#### TEXT EXCERPT:
+-------+

The Indian IT industry is at the crossroads. It first suffered the long-expected shock of the Trump administration’s policy shift against the H1B work visa programme. The US President’s executive order makes it impossible for IT firms to bring overseas low-skilled engineers into the US for on-site postings. Indian IT firms, which are the largest applicants for H1B visa, have the most to lose.

The second reality-check for the industry came when McKinsey & Company released a report claiming that nearly half of the IT services workforce will be rendered “irrelevant” over the next 3-4 years. This is mainly due to the changing nature of jobs in IT with the advent of newer fields like automation, robotics, Artificial Intelligence (AI) and Internet of Things (IoT). Therefore, Indian engineers are in dire need of re-skilling to drive the latest wave of digital transformation, the report suggests.

Re-skilling will, however, address only a part of a much-larger malaise that ails the Indian IT industry. With a loss in outsourced jobs and a failure to be a part of the next digital revolution, the industry needs to completely revitalise its latent competitiveness.

+-------+

#### SUPPLIED DATA:

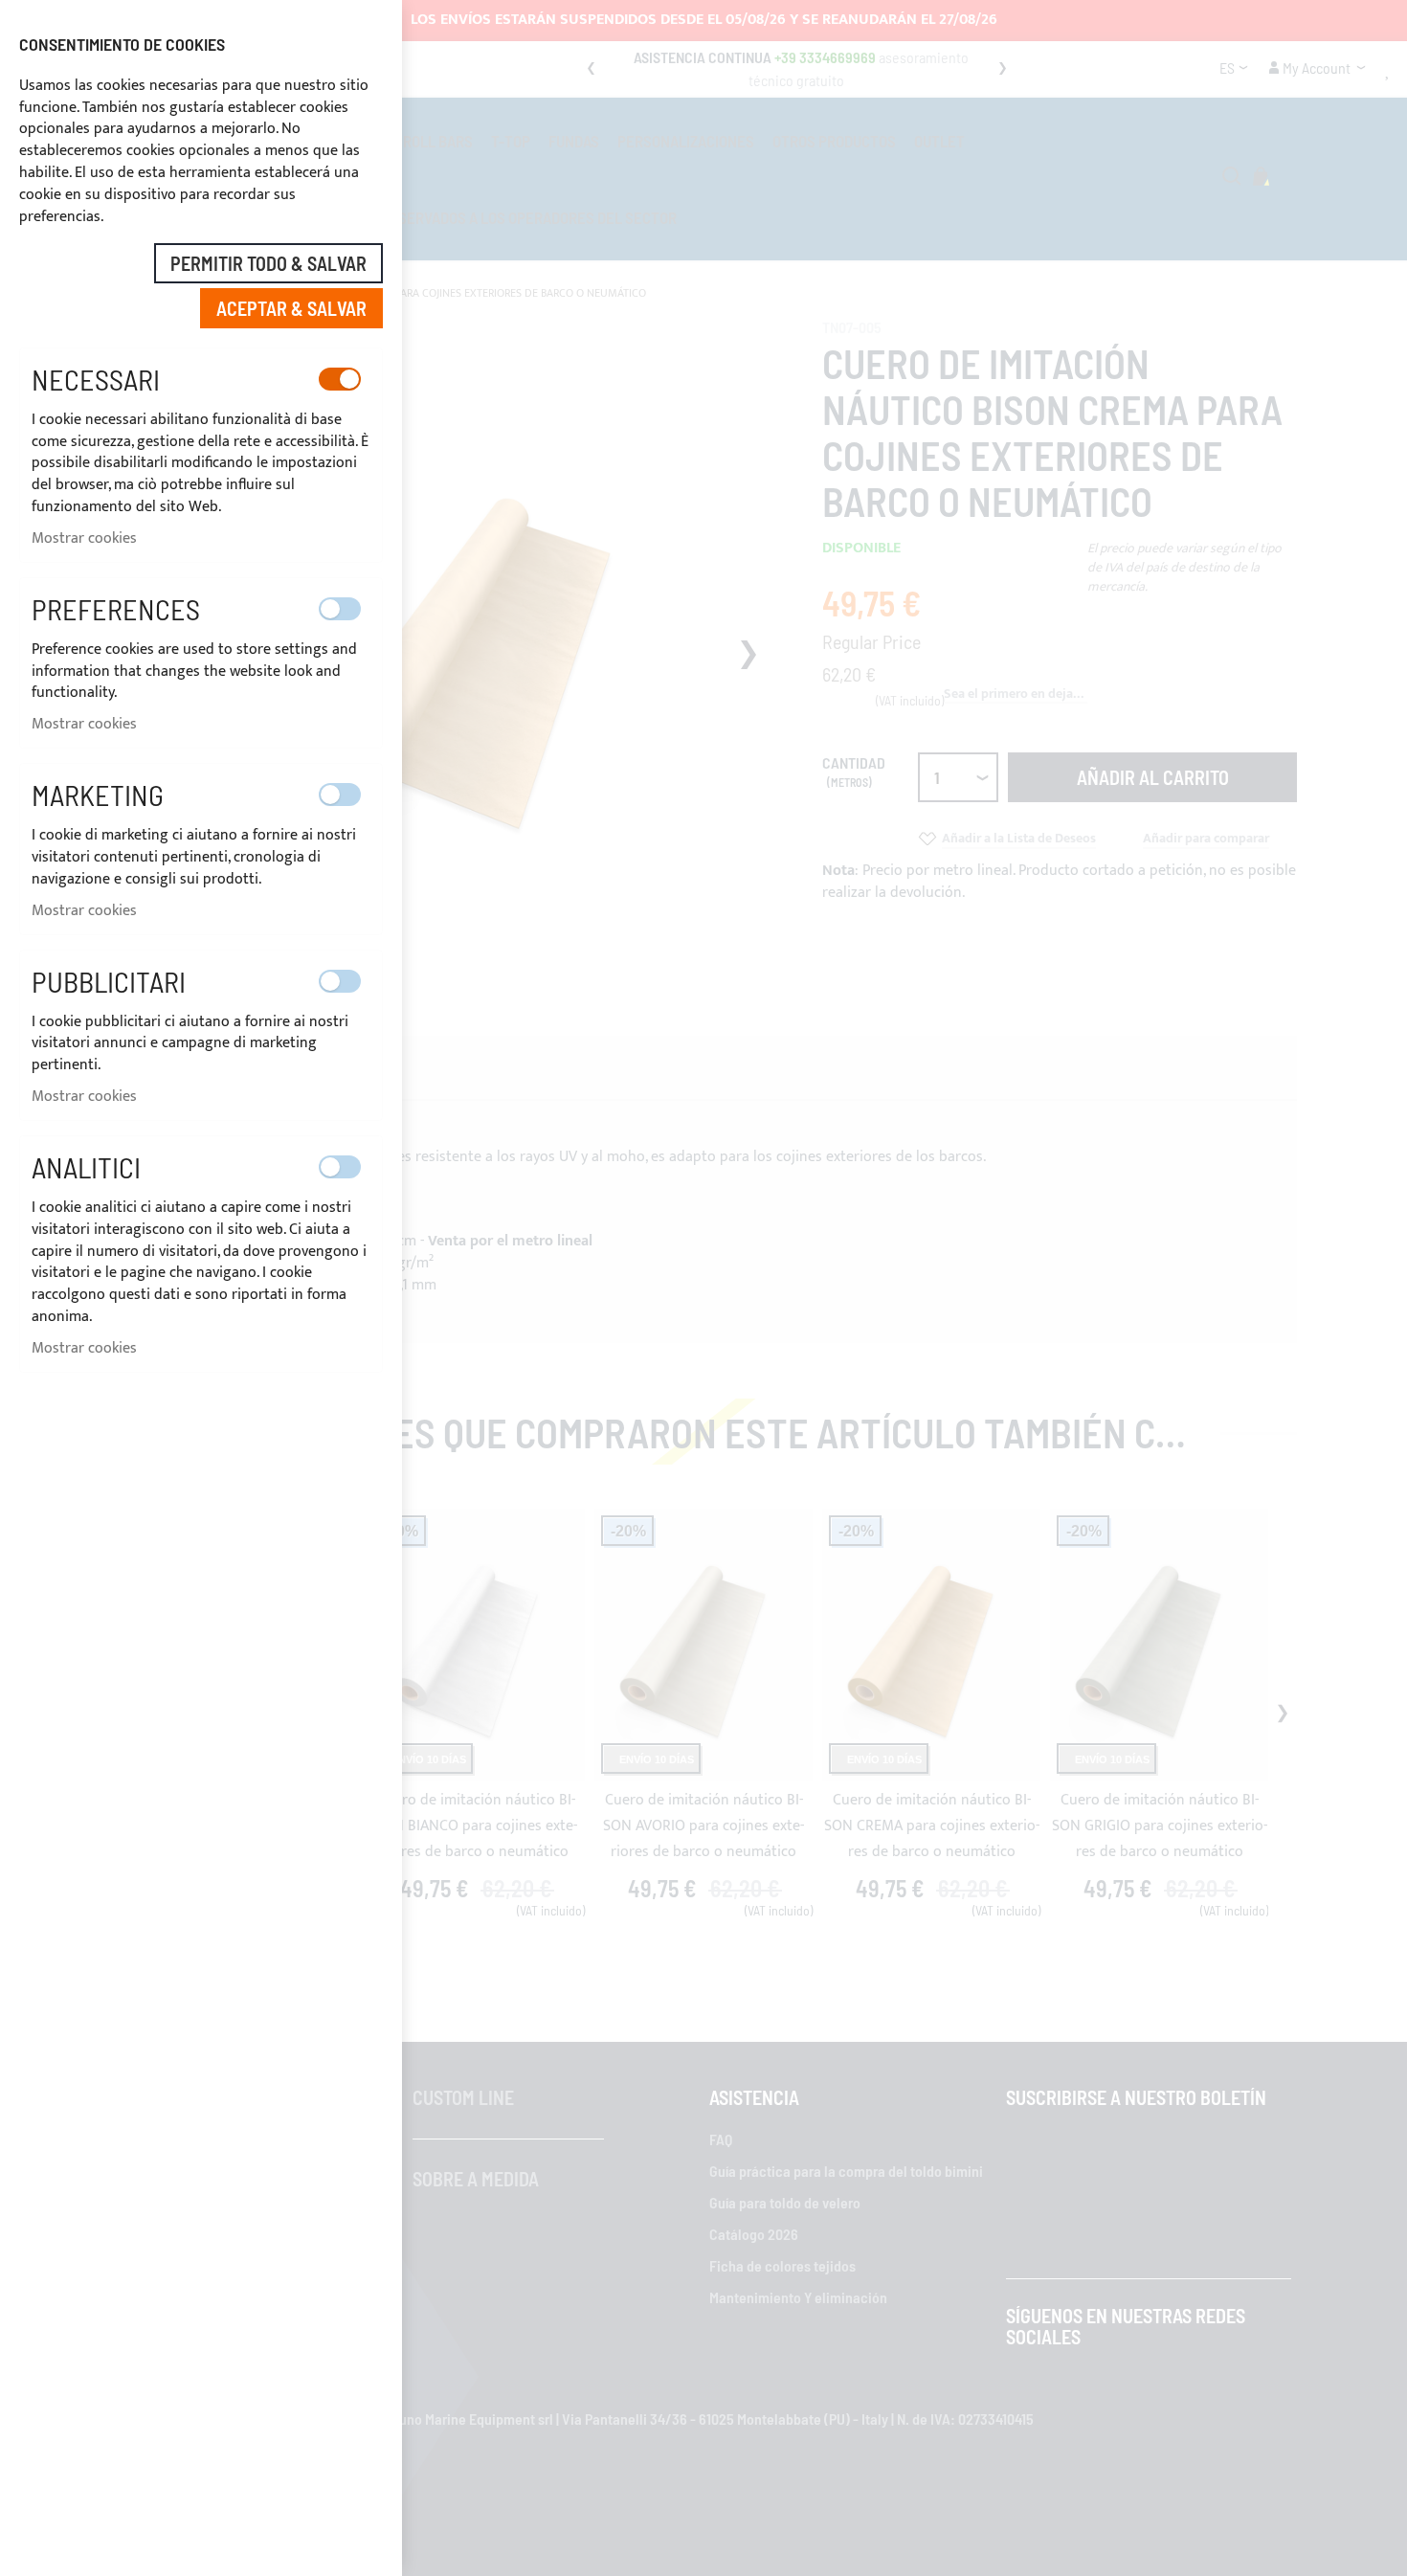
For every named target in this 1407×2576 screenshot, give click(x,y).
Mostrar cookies (84, 538)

+-------+

#### WHAT YOU NEED TO DO:
1. Answer these questions using the text on the Indian IT industry:
(a) Which visa program was targeted by the Trump administration's policy shift?
(b) Over how many years does the McKinsey & Company report say nearly half of the IT services workforce will be rendered "irrelevant"?
(c) What does the industry need to completely revitalize?
2. Carry the text on the Indian IT industry forward from its final sentence.
The material comes from a different source than the text on the Indian IT industry.

#### REPLIES:
1.
(a) The H1B work visa program.
(b) Over the next 3-4 years.
(c) Its latent competitiveness.

2.
In “Competitive Advantage of Nations”, management guru Michael Porter attributes a nation’s competitiveness to the capacity of its industries to innovate and upgrade. But the industry that has led the Indian growth story has failed on that front. Innovations have hardly emerged from the innumerable engineers that India produces. Rather, India has mainly been a factor-driven economy, where its basic factor conditions like low-cost labour are the dominant basis of competitive advantage and exports.

Porter’s suggestion for improving national competitiveness is poles apart from the prevalent thinking that guides policymaking in most nations. According to the conventional approach, labour costs, exchange rates, interest rates, and economies of scale are believed to be the leading determinants of competitiveness. India has also been a victim of such a flawed approach in public policy.

Contrary to the traditional line of reasoning, Porter concluded after years of studying patterns of competitive successes in different nations that competitive advantage is achieved through acts of innovation. In this case, innovation is perceived in the broadest sense, including new technologies and new ways of doing things.

India has consistently failed to inculcate an environment of research and innovation at all levels of education. The IT sector has been no different. An analysis of AICTE-CII Survey of Industry-Linked Technical Institutes in 2013 showed that only one percent of technical institutions do any consultancy work or research projects for the industry. The country produces the highest number of engineers in the world who are hardly given any encouragement to innovate.

With the changing nature of work and the necessity to generate more domestic jobs, India’s high stock of human resource has grown less and less important over time. The country, now, needs to focus on improving the efficiency with which it creates, upgrades and employs them in industry.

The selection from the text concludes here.